Inauguro linhagens, fundo reinos
— dor não é amargura.
minha tristeza não tem pedigree,
já a minha vontade de alegria,
sua raiz vai ao meu mil avô.
vai ser coxo na vida é maldição pra homem.
mulher é desdobrável. Eu sou.

Revista – A fé se mantém?
Adélia – Graças a Deus, sim, por pura graça.
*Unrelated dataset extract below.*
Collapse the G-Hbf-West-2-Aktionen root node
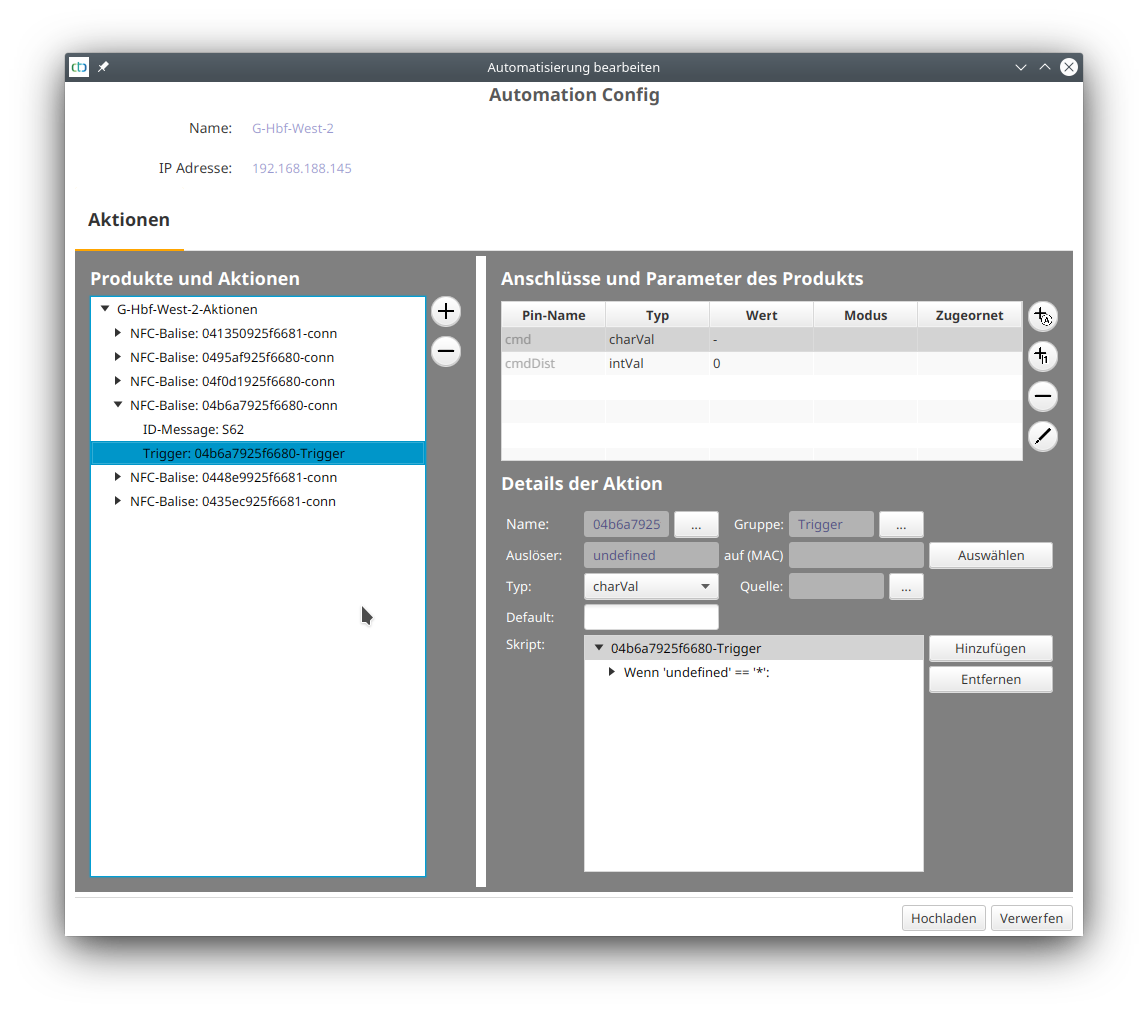1148x1013 pixels. click(x=105, y=309)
Revista – Você é casada com um funcionário do BB. Como é esse casamento? As atividades profissionais em algum momento se chocaram?
Adélia – Em 1958, quando me casei com o Zé, minhas amigas professoras brincaram muito comigo: enfim eu arrumara um “partidão”. Pois é, o Banco nos sustentou com muita dignidade e nos deu muitos amigos. Sou grata. Será que hoje o Banco ainda oferece “partidões” para as meninas? Choque entre as atividades profissionais? De jeito nenhum, é só ficar atento às prioridades.

Revista
– Como conciliar a poeta com a mãe, a avó, com a vida toda por levar, as obrigações do dia-a-dia?
Adélia – É só ficar inteira e aberta às solicitações de todas estas “atividades”. Não agir por departamentos, mas por necessidades, o que dá leveza e gosto.


Revista –
Você passou algum tempo sem escrever, lançar novos livros. O que houve? Hoje, há novos projetos?
Adélia – Houve um deserto, o que é sempre muito bom para nosso crescimento pessoal. Espero escrever muita poesia, se Deus quiser.